The peak prothrombin time was above the normal limit in 74.1 % (40/54) of children; the peak total bilirubin and peak direct bilirubin was above the normal limit in 98.1 % (53/54) and 98.1 % (52/53) of children, respectively (Table 2). Peak ALT was above the normal limit for all 54 children tested. The total serum albumin levels were below the normal limit in 82.7 % (43/52) of children.

Table 2 Liver function tests (per-protocol) (N = 54)

Outcomes and treatment of ALF

Of 54 children, 85.2 % (n = 46) required intensive care. ALF was fatal in 24.1 % (13/54) of confirmed cases; 61.1 % (33/54) of children recovered and were discharged from the hospitals while 14.8 % (8/54) of children were discharged and their outcome was unknown. There were no reports of liver transplantation in any of the children.

The proportion of deaths attributed to HAV and HBV was reported to be 18.5 % (5/27; 95 % CI 6.3–38.1) and 57.1 % (4/7; 95 % CI 18.4–90.1), respectively.

Medical history and physical examination

Jaundice was reported in 88.9 % (48/54) of children. One child had previous history of jaundice. Nearly all children (96.3 %; 52/54) had no exposure to industrial solvents or insecticides or mushroom poisoning and 90.7 % (49/54) of children did not have history of medication use in the last 3 months. Before hospital admission, 77.8 % (42/54) of children had encephalopathy of which 61.9 % (26/42) had grade 2 encephalopathy and 26.2 % (11/42) had grade 1 encephalopathy (Table 3). During admission, 63 % (34/54) of children had encephalopathy of which 47.1 % (16/34) had grade 5 encephalopathy (Table 3). A total of six children did not have encephalopathy before and after admission. The outcome of ALF cases related to the degree of encephalopathy is given in Table 4.

Table 3 Occurrence and severity of encephalopathy among children with ALF (per-protocol) (N = 54)
Table 4 Outcome of ALF cases based on severity of encephalopathy (per-protocol) (N = 54)

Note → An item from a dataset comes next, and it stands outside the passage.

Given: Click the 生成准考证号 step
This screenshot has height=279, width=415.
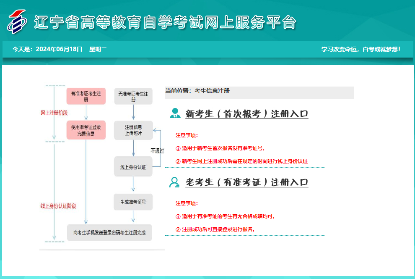Looking at the screenshot, I should coord(133,202).
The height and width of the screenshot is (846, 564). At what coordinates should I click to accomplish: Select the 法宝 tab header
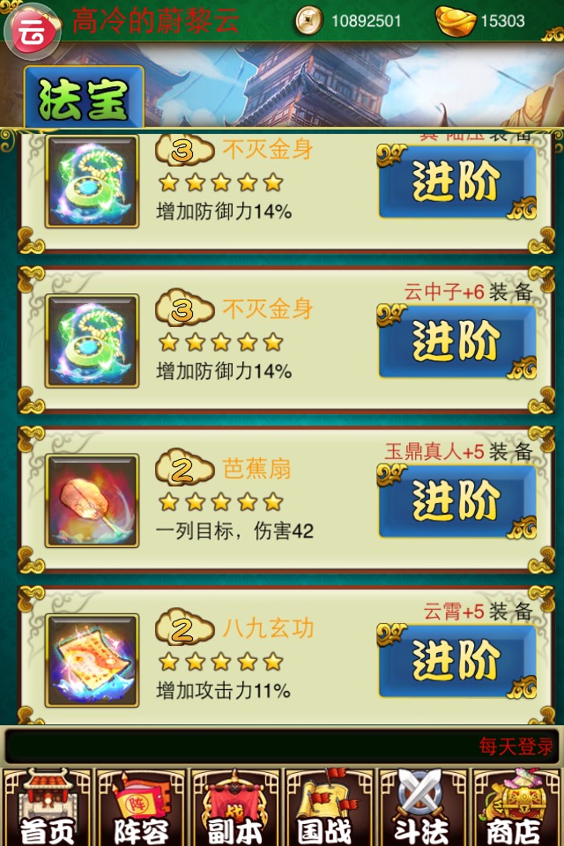click(84, 98)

Of 11 children tested for dengue fever serology, 45.5 % (5/11; 95 % CI 16.7–76.6) and 54.5 % (6/11; 95 % CI 23.4–83.3) tested positive for IgG and IgM, respectively.


This study assessed the etiology of ALF at one center each in Southern and Western India. The results from this study add to the data provided by notable Indian studies conducted previously [713]. In this study, HAV was the leading cause of ALF (36.3 %). A higher number of children were positive for anti-HAV IgM compared to other viral markers. This is similar to a previous study that showed a higher number of Indian children aged 0–15 years, positive for anti-HAV IgM versus other viral markers [9]. Previously, a study conducted in Argentina concluded that in the prevaccination period, HAV was the leading cause of fulminant hepatic failure and liver transplants in the pediatric population. Following the introduction of the vaccine, there was a striking decrease in both fulminant hepatic failure and liver transplants. There were no new cases reported since 2007 March and this was a large achievement decreasing burden of disease and costs associated with liver transplants [14].

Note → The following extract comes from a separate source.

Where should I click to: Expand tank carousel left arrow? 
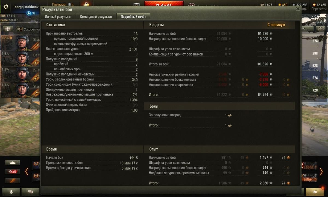[x=27, y=172]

HBV is widely reported as a common cause of ALF in adults from Asian countries [15]. However, HBV contributed only to 8.8 % of ALF cases in children in this study. This is consistent with a previous study that suggested HBV as a cause of ALF is less common in children than in adults [5].

ALF is a severe condition given that 85.2 % of children suffering from ALF required intensive care. Approximately, 24.1 % of confirmed ALF cases which proved to be fatal were lower than the global mortality rate (70 %) [2]. This finding may not reflect the true mortality rate attributed to ALF in India considering the children were referred to tertiary care, post-graduate hospitals where the specialized care, personnel and facilities available might have played a critical role in the survival of hospitalized children.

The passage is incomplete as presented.